Written request: Reproduce the records below without alteration, from the line containing "This screenshot has width=515, height=217." through the line containing "pyautogui.click(x=88, y=101)", with both of those lines included.

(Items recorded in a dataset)
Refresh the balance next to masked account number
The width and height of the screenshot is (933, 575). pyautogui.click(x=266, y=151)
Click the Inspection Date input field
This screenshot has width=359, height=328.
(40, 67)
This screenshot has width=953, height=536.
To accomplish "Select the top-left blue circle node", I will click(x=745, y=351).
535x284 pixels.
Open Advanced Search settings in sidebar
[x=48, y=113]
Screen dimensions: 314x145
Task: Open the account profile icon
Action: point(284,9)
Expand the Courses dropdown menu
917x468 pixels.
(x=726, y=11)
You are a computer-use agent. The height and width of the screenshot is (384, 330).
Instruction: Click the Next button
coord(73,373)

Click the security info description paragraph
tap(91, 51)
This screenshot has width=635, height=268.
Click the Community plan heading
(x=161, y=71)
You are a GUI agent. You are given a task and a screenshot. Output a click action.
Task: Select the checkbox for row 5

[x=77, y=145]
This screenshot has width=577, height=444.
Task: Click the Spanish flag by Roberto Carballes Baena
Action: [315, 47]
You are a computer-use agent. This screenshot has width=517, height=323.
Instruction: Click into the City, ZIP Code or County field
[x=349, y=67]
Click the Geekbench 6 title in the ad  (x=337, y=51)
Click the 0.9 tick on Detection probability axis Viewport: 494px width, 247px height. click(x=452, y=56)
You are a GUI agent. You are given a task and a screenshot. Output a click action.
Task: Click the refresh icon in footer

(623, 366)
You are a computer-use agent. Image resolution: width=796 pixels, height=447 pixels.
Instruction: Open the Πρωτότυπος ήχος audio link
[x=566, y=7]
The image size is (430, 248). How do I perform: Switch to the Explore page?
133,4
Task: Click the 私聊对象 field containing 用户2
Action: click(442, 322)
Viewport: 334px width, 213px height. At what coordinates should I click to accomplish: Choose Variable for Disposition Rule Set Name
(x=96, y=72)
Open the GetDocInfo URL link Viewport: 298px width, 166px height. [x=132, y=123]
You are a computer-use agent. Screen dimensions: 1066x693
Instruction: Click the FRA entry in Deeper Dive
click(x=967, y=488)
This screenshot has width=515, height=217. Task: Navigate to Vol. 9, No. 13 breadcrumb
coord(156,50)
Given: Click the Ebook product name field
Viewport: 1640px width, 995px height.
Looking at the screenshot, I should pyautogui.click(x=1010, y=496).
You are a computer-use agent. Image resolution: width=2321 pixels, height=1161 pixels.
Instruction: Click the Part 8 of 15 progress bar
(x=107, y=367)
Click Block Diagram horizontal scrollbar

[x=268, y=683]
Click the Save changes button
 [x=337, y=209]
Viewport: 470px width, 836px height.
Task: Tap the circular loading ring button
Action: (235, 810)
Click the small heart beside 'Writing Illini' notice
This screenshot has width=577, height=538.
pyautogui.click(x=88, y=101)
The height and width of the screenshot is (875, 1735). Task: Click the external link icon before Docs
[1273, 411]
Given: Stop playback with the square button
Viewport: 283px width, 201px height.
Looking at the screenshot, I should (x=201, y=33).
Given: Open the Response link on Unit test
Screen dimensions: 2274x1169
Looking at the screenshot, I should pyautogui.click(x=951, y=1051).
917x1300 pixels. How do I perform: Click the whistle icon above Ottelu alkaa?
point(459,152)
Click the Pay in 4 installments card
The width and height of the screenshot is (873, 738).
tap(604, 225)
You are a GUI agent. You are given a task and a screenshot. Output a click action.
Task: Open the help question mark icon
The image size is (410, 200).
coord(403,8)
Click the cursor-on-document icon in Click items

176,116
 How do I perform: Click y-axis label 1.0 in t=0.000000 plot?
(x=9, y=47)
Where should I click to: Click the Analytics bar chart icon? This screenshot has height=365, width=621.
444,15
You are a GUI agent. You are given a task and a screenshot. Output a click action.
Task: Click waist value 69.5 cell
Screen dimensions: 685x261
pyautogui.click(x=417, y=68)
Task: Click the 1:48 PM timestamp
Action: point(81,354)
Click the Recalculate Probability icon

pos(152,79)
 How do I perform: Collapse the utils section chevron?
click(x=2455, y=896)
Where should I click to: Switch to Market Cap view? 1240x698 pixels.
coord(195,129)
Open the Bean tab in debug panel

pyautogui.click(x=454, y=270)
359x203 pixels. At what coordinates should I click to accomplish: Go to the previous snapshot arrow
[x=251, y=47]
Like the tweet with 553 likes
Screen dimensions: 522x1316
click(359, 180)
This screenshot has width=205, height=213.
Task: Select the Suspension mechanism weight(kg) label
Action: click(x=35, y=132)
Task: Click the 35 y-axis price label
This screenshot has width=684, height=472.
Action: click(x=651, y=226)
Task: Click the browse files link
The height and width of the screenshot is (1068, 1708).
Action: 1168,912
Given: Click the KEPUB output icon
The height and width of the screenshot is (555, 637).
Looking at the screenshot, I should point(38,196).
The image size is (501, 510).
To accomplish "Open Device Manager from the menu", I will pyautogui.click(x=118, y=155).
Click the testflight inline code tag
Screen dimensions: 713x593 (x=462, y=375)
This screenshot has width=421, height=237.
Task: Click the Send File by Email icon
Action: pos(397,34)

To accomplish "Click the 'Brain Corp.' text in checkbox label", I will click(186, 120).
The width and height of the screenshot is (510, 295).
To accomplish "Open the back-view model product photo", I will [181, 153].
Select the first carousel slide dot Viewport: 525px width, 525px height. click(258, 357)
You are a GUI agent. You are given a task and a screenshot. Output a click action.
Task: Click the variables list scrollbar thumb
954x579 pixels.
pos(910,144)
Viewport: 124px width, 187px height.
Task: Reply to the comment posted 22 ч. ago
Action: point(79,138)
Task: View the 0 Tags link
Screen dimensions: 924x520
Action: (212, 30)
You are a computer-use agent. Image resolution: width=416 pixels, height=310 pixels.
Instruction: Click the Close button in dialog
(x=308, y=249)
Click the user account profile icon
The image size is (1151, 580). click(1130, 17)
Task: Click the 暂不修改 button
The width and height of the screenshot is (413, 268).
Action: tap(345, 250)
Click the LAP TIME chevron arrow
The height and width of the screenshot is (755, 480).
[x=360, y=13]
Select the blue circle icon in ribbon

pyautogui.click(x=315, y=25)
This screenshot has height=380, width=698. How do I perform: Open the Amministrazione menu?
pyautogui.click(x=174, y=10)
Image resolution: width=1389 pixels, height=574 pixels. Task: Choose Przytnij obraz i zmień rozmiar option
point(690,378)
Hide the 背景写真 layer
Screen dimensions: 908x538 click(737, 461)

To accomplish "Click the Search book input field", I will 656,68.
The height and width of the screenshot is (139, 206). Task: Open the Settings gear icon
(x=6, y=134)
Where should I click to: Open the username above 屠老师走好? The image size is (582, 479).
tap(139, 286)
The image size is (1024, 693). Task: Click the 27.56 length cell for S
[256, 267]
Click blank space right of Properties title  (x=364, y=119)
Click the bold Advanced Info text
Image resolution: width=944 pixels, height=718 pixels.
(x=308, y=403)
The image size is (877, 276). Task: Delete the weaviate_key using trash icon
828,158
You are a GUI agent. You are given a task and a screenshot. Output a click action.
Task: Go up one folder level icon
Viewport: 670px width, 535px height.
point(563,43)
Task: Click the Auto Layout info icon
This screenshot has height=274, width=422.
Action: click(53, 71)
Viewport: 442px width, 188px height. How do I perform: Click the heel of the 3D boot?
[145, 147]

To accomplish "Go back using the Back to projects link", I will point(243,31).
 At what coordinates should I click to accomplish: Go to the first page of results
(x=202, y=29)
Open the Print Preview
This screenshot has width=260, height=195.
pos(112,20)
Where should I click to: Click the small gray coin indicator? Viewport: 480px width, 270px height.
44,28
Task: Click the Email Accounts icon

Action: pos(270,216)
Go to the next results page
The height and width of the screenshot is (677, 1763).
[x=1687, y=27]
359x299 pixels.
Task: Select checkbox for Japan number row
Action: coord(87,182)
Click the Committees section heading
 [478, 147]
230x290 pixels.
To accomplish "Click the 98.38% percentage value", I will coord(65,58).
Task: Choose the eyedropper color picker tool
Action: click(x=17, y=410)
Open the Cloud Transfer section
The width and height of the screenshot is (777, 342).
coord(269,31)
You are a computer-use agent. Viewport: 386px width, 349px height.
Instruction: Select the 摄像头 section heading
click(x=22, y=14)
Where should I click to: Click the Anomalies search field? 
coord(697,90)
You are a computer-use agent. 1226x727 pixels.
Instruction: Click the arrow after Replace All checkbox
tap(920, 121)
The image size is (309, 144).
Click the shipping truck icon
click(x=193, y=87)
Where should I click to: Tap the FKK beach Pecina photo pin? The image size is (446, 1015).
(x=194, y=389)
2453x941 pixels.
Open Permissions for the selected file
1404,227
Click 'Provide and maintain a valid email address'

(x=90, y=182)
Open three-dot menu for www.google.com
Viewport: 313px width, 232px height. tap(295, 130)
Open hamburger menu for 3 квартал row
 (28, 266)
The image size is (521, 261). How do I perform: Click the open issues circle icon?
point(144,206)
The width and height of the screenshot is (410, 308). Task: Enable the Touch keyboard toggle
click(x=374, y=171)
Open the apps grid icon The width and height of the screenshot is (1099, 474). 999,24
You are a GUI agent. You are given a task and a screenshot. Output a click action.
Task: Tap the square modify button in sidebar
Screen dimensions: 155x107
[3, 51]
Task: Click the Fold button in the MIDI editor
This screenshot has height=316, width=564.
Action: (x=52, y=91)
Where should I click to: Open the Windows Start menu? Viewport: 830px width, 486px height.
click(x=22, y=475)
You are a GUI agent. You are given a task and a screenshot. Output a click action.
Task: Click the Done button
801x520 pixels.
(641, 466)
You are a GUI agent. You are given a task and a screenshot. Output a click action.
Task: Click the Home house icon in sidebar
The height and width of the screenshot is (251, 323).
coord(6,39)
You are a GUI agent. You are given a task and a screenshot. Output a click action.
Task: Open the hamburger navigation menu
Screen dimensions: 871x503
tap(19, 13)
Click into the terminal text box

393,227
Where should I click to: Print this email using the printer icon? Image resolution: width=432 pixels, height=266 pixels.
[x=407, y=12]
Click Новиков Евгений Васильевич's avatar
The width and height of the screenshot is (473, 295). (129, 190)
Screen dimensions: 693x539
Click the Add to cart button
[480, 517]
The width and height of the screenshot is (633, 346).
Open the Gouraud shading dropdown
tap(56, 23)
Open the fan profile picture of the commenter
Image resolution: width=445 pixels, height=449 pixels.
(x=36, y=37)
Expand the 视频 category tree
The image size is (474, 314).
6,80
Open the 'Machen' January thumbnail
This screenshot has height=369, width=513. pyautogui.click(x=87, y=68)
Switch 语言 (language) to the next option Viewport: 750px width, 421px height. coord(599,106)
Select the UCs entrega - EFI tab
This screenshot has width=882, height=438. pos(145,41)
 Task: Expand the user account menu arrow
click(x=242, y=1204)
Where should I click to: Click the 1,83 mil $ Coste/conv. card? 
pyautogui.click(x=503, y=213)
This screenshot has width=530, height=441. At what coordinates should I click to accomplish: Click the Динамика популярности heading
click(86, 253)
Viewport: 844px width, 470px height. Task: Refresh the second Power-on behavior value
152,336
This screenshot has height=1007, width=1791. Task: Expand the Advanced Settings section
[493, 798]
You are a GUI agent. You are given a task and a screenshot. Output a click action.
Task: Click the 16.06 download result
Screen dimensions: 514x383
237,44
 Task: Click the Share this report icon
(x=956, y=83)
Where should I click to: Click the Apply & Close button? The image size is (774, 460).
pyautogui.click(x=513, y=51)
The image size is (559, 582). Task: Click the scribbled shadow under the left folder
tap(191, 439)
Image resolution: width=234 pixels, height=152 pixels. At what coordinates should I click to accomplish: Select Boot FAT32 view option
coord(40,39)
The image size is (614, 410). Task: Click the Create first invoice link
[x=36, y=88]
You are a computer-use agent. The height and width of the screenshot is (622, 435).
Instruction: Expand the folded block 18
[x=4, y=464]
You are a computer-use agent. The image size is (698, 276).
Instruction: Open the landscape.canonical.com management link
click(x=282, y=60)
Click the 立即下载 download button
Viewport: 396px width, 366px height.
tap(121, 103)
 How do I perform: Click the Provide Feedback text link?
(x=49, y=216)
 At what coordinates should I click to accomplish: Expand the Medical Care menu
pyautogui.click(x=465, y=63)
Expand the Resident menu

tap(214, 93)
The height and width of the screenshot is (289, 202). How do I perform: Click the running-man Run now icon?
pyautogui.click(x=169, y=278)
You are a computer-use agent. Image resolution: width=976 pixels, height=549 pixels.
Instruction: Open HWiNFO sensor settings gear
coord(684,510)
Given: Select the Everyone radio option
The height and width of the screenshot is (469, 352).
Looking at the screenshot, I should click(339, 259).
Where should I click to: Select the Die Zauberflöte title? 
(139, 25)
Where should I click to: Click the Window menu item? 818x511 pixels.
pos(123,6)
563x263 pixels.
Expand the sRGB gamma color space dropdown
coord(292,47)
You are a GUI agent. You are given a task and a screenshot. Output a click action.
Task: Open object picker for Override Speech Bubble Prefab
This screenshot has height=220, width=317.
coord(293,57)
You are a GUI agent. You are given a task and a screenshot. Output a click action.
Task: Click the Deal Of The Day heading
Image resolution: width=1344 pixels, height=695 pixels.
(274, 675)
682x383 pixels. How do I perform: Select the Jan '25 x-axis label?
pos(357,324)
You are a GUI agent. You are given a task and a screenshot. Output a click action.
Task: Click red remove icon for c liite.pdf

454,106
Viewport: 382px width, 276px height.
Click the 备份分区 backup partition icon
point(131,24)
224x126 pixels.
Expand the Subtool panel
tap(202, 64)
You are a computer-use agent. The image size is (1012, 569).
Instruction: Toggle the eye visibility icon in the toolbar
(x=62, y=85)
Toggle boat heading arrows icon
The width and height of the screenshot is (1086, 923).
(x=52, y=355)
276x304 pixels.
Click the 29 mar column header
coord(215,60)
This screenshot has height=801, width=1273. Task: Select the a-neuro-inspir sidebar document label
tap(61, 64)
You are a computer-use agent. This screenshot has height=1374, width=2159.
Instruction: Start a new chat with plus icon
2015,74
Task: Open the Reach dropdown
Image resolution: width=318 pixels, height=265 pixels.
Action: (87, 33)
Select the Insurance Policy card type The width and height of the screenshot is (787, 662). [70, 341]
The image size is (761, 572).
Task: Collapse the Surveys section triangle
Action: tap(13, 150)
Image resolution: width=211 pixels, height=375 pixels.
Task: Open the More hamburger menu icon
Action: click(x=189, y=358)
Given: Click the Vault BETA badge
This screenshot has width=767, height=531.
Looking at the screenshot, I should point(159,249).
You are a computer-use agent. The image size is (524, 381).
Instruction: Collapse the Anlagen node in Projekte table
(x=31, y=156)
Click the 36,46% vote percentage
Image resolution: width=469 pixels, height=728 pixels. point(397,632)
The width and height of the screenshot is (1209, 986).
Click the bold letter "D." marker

Result of the exercise:
This screenshot has width=515, height=217. Task: Navigate to Vol. 9, No. 13 breadcrumb
coord(156,50)
Given: Click the Ebook product name field
Viewport: 1640px width, 995px height.
Looking at the screenshot, I should pyautogui.click(x=1010, y=496).
You are a computer-use agent. Image resolution: width=2321 pixels, height=1161 pixels.
Instruction: Click the Part 8 of 15 progress bar
(x=107, y=367)
Click Block Diagram horizontal scrollbar

[x=268, y=683]
Click the Save changes button
 [x=337, y=209]
Viewport: 470px width, 836px height.
Task: Tap the circular loading ring button
Action: (235, 810)
Click the small heart beside 'Writing Illini' notice
This screenshot has width=577, height=538.
pyautogui.click(x=88, y=101)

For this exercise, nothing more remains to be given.